─── Article

Libya’s uprising began on Feb. 15-16, 2011 after a small civil protest to demand freedom for human rights lawyer Fethi Tarbel in eastern Benghazi. The protest – in a city a long political rival of Tripoli – soon grew into a larger armed movement targeting the regime of Colonel Moammar Qaddafi, who had been in power since a 1969 military coup.

But the rebels were inexperienced and disorganized. After Qaddafi’s forces pushed back the opposition, the U.N. Security Council authorized a no-fly zone over Libyan airspace on March 17. NATO airstrikes were launched two days later, allowing disparate rebel militias to gain territory in key cities. Over the next seven months, anti-Qaddafi forces fought to take Qaddafi strongholds. Qaddafi was captured and killed on Oct. 20.

After the eight-month uprising, the interim government struggled to regain control. Battles erupted frequently among rival militias. The most hopeful development was a democratic election for the General National Congress, which took control on Aug. 8, 2012.

But over the next two years, the new government’s authority was increasingly undermined by armed groups. In September 2012, Salafis destroyed several Sufi shrines and took over mosques in several cities. On September 11, Islamic militants attacked the U.S. consulate in Benghazi, killing Ambassador Chris Stevens, three members of his staff and 10 Libyan security guards. In August 2013, federalist leader Ibrahim Jathran and his allies blockaded four oil terminals, demanding greater autonomy for the east. The closures lasted nearly a year and cost the Libyan government billions of dollars in oil revenue.

──────

## What you need to do:
Copy out the whole passage on Libya's 2011 uprising and its aftermath, word for word. You won't need the records that come next for anything here.

─── Dataset records

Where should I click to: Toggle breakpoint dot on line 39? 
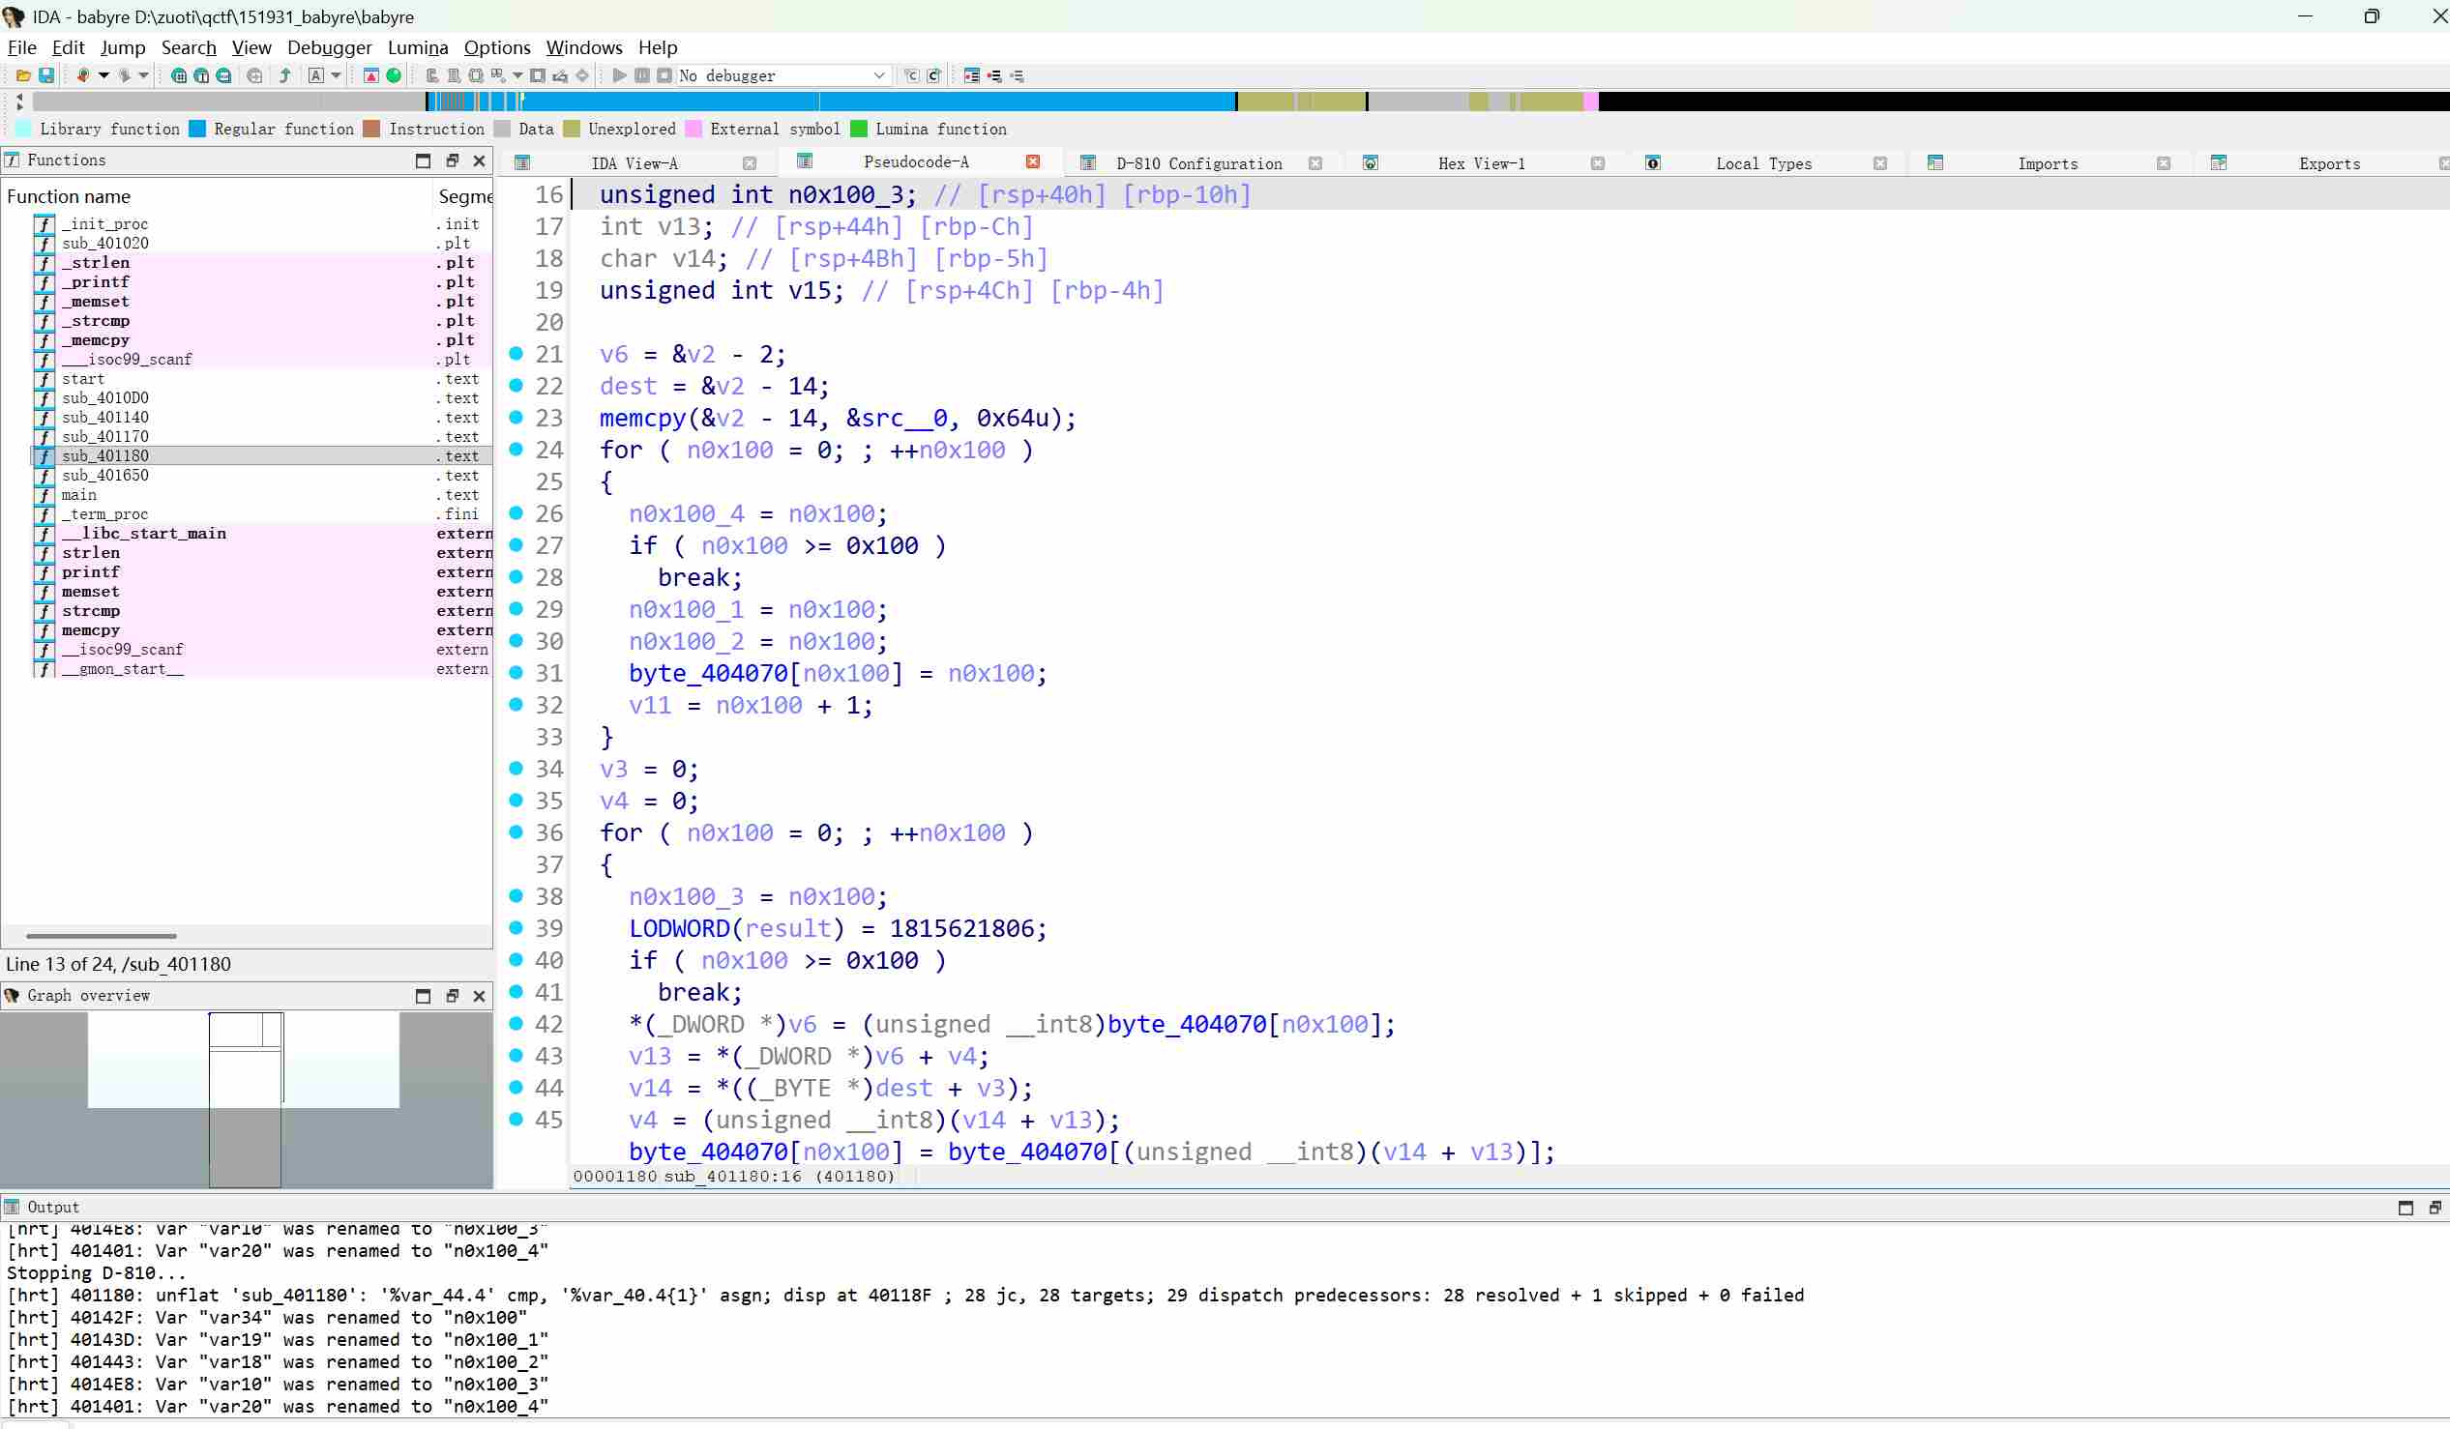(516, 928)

──────
─── Dataset records

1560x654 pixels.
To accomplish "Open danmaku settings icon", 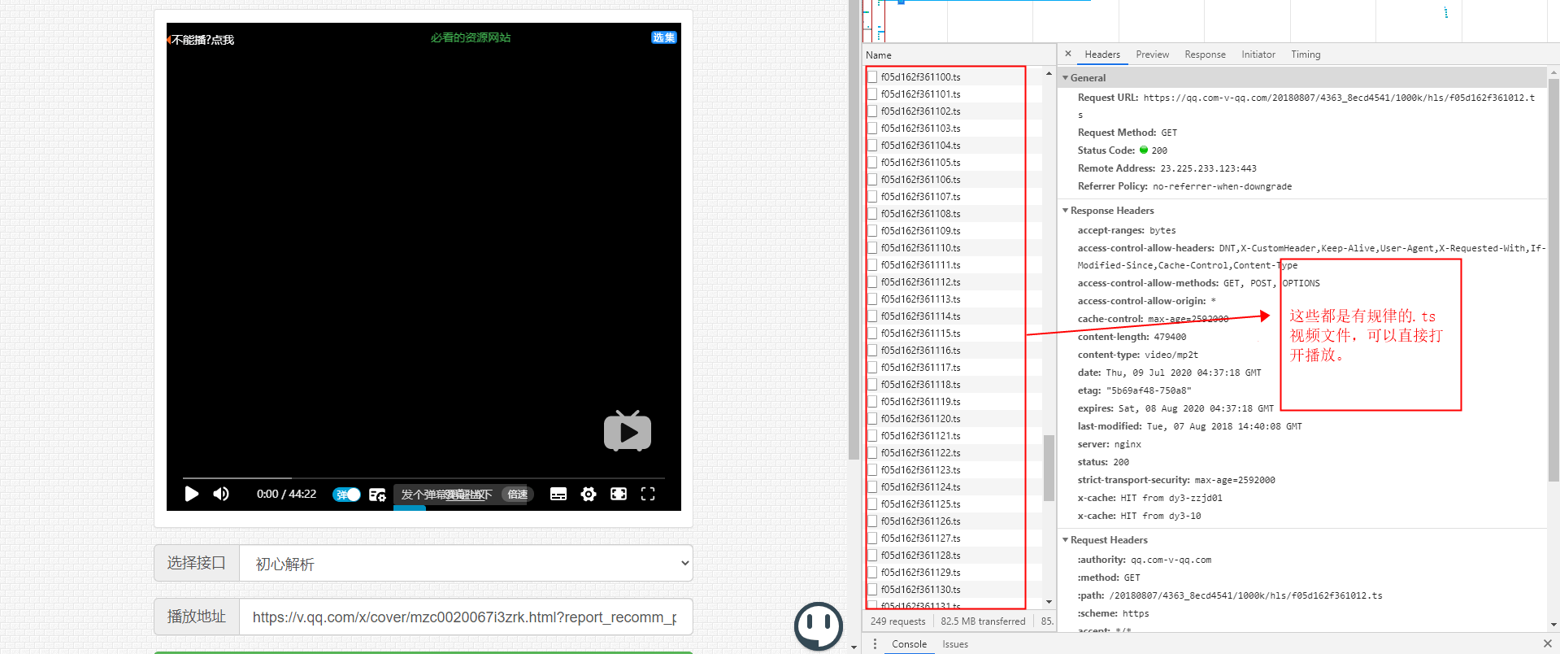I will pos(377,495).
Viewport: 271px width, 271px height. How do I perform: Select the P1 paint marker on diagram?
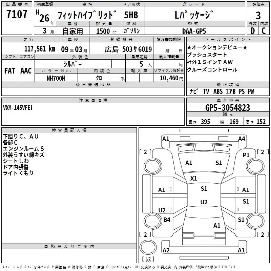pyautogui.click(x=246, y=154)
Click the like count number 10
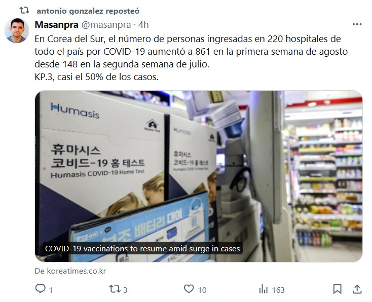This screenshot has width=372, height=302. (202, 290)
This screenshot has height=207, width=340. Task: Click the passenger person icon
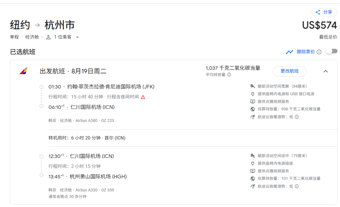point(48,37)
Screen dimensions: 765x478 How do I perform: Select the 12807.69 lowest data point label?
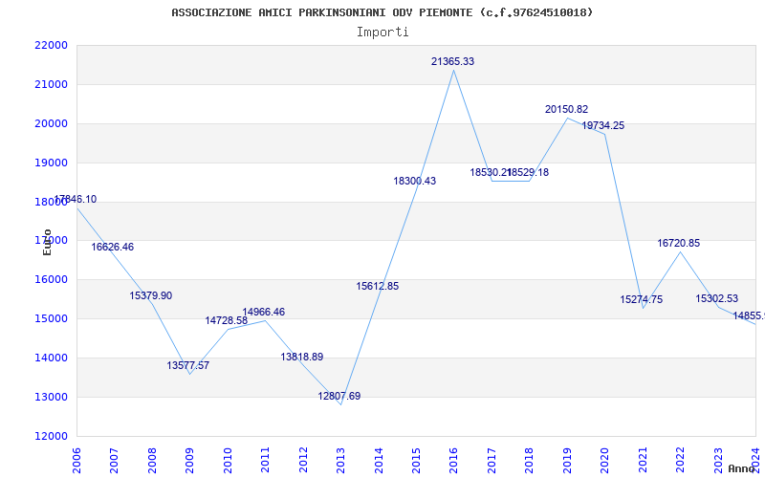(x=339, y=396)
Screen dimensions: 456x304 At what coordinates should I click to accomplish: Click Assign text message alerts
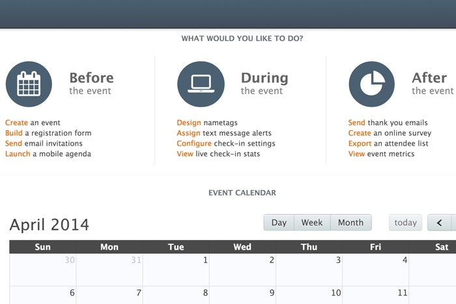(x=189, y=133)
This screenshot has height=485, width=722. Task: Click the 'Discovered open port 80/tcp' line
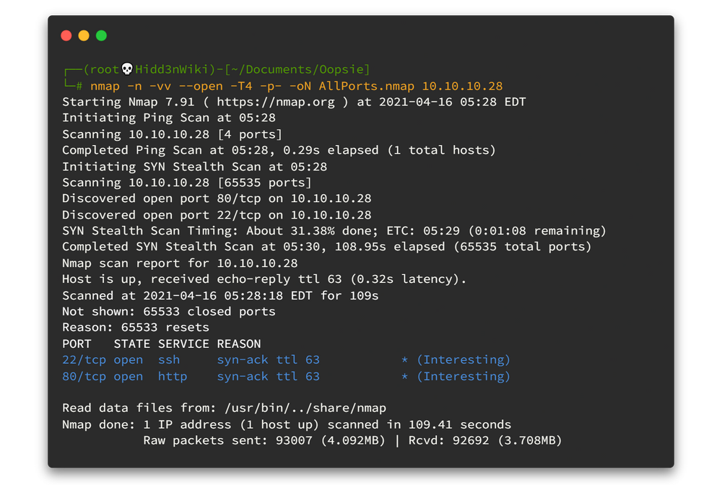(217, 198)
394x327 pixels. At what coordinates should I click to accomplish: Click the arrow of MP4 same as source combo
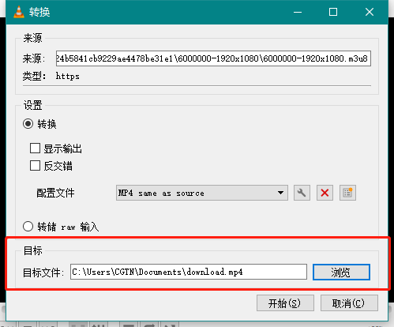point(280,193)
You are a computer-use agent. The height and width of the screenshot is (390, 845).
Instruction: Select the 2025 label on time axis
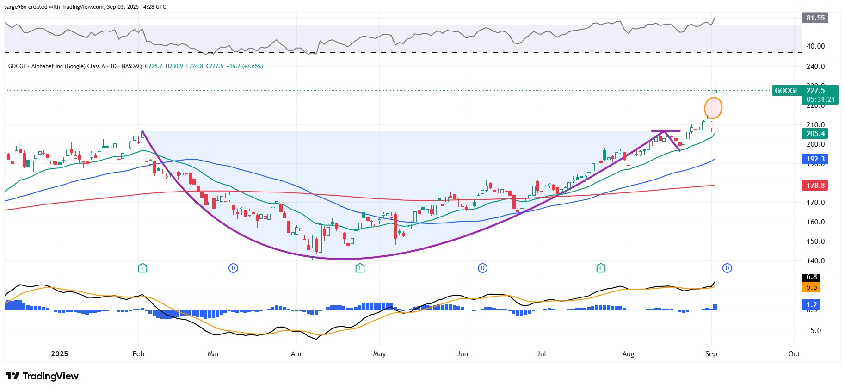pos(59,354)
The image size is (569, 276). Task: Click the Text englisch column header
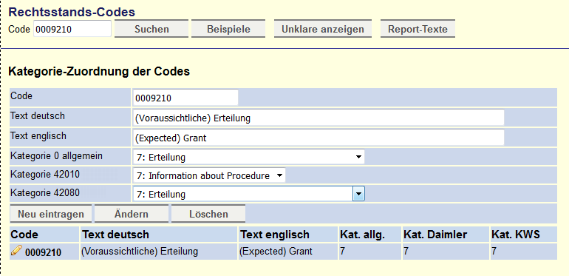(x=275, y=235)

──────
─── Dataset records

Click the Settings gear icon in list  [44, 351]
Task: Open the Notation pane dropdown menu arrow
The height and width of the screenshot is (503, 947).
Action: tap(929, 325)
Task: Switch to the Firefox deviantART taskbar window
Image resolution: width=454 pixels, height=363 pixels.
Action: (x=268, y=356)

──────

## Response to the task:
Libya’s uprising began on Feb. 15-16, 2011 after a small civil protest to demand freedom for human rights lawyer Fethi Tarbel in eastern Benghazi. The protest – in a city a long political rival of Tripoli – soon grew into a larger armed movement targeting the regime of Colonel Moammar Qaddafi, who had been in power since a 1969 military coup.

But the rebels were inexperienced and disorganized. After Qaddafi’s forces pushed back the opposition, the U.N. Security Council authorized a no-fly zone over Libyan airspace on March 17. NATO airstrikes were launched two days later, allowing disparate rebel militias to gain territory in key cities. Over the next seven months, anti-Qaddafi forces fought to take Qaddafi strongholds. Qaddafi was captured and killed on Oct. 20.

After the eight-month uprising, the interim government struggled to regain control. Battles erupted frequently among rival militias. The most hopeful development was a democratic election for the General National Congress, which took control on Aug. 8, 2012.

But over the next two years, the new government’s authority was increasingly undermined by armed groups. In September 2012, Salafis destroyed several Sufi shrines and took over mosques in several cities. On September 11, Islamic militants attacked the U.S. consulate in Benghazi, killing Ambassador Chris Stevens, three members of his staff and 10 Libyan security guards. In August 2013, federalist leader Ibrahim Jathran and his allies blockaded four oil terminals, demanding greater autonomy for the east. The closures lasted nearly a year and cost the Libyan government billions of dollars in oil revenue.